The Citizens for a Clean Harbor group — which previously defeated an Aberdeen coal export terminal — highlights traffic tie-ups and potential oil spills along the train route, a “rolling pipeline” through the Columbia Gorge and southern Thurston County. A lawsuit by the Quinault Nation and environmental groups, who are also concerned about the effects of an oil tanker spill on local fisheries and shellfish beds, convinced the state Shorelines Hearing Board on Oct. 10 to revoke permits for two out of the three oil terminals, pending a more thorough environmental review.
Shipping is the Achilles heel of the fossil fuel monster. The energy industry needs to ship extraction equipment from ports to its oil, gas and coal fields, and to ship the fossil fuels back to ports for the global market. The industry knows its shipping routes are vulnerable to alliances of environmentalists, fishers, farmers, ranchers, and Native nations, who are starting to coordinate campaigns to keep the fossil fuels in the ground.

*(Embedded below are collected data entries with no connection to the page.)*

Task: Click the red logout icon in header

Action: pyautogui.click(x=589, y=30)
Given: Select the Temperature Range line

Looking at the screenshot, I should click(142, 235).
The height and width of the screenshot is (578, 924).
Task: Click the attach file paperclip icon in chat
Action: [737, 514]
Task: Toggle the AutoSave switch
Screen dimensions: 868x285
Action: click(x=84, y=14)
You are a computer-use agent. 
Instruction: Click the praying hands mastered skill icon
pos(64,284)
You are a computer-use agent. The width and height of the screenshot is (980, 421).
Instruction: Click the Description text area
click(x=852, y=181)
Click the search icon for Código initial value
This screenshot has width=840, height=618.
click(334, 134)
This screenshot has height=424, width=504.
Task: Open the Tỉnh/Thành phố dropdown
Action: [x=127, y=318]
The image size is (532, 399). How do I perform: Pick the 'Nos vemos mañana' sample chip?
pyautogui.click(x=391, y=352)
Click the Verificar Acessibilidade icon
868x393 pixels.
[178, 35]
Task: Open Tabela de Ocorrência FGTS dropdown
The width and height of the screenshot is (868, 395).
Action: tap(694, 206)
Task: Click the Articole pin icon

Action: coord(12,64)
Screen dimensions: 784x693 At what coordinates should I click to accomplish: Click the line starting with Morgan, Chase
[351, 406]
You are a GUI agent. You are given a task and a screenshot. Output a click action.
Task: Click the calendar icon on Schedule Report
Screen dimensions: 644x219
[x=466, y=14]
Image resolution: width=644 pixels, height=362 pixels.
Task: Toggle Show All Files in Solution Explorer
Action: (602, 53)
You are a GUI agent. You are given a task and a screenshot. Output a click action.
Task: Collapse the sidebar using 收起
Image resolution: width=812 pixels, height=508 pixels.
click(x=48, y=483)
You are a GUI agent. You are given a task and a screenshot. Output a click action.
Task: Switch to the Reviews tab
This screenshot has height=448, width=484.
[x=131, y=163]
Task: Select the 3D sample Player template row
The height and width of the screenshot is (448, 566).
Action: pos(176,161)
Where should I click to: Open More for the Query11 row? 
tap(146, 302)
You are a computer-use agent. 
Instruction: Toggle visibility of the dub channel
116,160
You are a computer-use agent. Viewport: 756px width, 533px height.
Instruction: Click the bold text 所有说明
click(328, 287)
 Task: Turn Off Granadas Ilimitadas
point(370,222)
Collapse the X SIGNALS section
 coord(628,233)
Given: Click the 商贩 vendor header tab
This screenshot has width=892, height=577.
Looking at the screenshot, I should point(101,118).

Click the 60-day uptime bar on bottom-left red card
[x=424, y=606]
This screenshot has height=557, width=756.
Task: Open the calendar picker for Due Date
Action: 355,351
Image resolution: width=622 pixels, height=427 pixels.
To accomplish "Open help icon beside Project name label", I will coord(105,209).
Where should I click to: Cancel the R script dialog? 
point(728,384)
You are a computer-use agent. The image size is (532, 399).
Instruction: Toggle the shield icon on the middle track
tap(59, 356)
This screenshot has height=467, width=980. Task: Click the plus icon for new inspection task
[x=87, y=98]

Efforts to curb greenhouse gasses will be moot if our fossil fuel addiction continues to grow in Alberta, Montana, North Dakota and beyond. Olympia can act locally to help roll back global climate change by stopping shipments of fracking supplies from our port. The least we can do is catch up to the environmentally minded citizens of Aberdeen.
We can demand that our port commission ship in more wind-turbine blades, rather than fracking supplies that will hasten climate change and rising seas — which, ironically, threaten to inundate the port itself.
Dr. Zoltan Grossman is a member of the faculty in Geography and Native Studies at The Evergreen State College. He is co-editor of Asserting Native Resilience: Pacific Rim Indigenous Nations Face the Climate Crisis (Oregon State University Press, 2012).